Localization of PKA phosphorylation site, Ser²⁰³⁰, in the three-dimensional structure of cardiac ryanodine receptor Available to Purchase

PKA (protein kinase A)-dependent phosphorylation of the cardiac Ca²⁺-release channel/RyR2 (type 2 ryanodine receptor) is believed to directly dissociate FKBP12.6 (12.6 kDa FK506-binding protein) from the channel, causing abnormal channel activation and Ca²⁺ release.
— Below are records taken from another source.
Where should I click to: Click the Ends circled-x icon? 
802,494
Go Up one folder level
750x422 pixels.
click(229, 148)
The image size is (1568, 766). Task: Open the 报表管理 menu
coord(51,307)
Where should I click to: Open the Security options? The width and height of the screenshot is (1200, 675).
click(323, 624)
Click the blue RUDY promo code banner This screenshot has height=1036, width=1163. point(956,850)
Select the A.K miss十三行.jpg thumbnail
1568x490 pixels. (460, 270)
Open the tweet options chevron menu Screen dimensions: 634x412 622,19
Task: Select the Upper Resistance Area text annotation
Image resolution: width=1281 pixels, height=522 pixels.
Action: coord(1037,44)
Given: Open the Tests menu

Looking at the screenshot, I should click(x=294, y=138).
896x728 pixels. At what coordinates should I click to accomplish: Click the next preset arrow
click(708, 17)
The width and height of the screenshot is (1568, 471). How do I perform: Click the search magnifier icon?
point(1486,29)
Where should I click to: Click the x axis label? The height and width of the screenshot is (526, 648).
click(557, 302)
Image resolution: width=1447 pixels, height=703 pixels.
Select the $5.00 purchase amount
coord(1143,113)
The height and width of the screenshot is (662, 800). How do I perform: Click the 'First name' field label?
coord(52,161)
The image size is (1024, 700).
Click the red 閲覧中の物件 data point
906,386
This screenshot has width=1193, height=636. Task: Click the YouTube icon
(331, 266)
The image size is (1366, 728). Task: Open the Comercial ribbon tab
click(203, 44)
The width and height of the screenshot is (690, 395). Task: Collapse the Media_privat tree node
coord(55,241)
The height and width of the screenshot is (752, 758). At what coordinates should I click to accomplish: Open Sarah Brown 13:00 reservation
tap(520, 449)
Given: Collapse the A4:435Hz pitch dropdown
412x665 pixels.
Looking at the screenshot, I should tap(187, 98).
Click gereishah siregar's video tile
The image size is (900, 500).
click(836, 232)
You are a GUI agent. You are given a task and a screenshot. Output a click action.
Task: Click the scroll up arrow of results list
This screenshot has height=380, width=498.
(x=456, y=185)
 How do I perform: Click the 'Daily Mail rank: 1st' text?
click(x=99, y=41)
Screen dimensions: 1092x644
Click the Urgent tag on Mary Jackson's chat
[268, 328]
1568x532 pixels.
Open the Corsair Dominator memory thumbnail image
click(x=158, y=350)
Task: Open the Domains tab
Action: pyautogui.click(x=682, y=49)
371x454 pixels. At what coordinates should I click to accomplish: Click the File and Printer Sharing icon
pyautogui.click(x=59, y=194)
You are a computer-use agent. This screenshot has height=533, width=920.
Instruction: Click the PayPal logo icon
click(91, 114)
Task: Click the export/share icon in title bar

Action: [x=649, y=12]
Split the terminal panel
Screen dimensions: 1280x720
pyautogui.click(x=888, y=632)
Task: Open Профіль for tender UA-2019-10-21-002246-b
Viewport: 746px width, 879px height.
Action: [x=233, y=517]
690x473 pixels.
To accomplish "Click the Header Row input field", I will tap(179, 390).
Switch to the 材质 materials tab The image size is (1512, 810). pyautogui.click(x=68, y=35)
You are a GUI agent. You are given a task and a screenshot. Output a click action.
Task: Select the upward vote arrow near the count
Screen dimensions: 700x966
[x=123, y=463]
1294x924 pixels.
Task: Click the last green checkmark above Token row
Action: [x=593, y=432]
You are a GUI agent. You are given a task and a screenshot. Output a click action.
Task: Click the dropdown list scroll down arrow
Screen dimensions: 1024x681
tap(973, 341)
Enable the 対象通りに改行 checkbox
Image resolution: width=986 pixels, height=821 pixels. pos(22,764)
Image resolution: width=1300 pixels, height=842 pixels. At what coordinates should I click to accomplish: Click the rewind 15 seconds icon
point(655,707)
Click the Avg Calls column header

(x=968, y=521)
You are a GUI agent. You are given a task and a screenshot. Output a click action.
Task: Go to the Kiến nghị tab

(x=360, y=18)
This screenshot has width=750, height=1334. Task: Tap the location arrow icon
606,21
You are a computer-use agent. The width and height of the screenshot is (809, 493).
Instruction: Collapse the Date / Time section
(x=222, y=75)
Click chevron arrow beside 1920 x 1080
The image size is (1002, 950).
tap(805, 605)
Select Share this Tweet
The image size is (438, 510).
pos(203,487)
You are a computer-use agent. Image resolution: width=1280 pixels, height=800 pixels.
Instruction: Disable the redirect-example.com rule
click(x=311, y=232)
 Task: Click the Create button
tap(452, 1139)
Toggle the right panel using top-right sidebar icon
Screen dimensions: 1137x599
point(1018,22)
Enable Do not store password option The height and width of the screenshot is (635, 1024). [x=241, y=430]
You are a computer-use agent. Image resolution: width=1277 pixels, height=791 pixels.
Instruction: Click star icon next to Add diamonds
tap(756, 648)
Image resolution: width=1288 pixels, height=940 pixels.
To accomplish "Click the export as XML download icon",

To gain insight into the structural basis of the regulation of RyR2 by PKA, we determined the three-dimensional location of the PKA site Ser²⁰³⁰. GFP (green fluorescent protein) was inserted into RyR2-wt (wild-type RyR2) and RyR2 mutant, A4860G, after Thr²⁰²³. The resultant GFP–RyR2 fusion proteins, RyR2_T2023-GFP and RyR2(A4860G)_T2023-GFP, were expressed in HEK-293 (human embryonic kidney) cells and functionally characterized. Ca²⁺-release assays revealed that both GFP–RyR2 fusion proteins formed caffeine- and ryanodine-sensitive Ca²⁺-release channels. Further analyses using [³H]ryanodine binding demonstrated that the insertion of GFP into RyR2-wt after Thr²⁰²³ reduced the sensitivity of the channel to activation by Ca²⁺ or caffeine. RyR2(A4860G)_T2023-GFP was found to be structurally more stable than RyR2_T2023-GFP and was subsequently used as a basis for three-dimensional reconstruction. Cryo-electron microscopy and single particle image processing of the purified RyR2(A4860G)_T2023-GFP protein revealed the location of the inserted GFP, and hence the Ser²⁰³⁰ PKA site in domain 4, a region that may be involved in signal transduction between the transmembrane and cytoplasmic domains. Like the Ser²⁸⁰⁸ PKA site reported previously, the Ser²⁰³⁰ site is not located close to the FKBP12.6-binding site mapped previously, indicating that neither of these PKA sites is directly involved in FKBP12.6 binding. On the basis of the three-dimensional localizations of a number of residues or regions, a model for the subunit organization in the structure of RyR2 is proposed.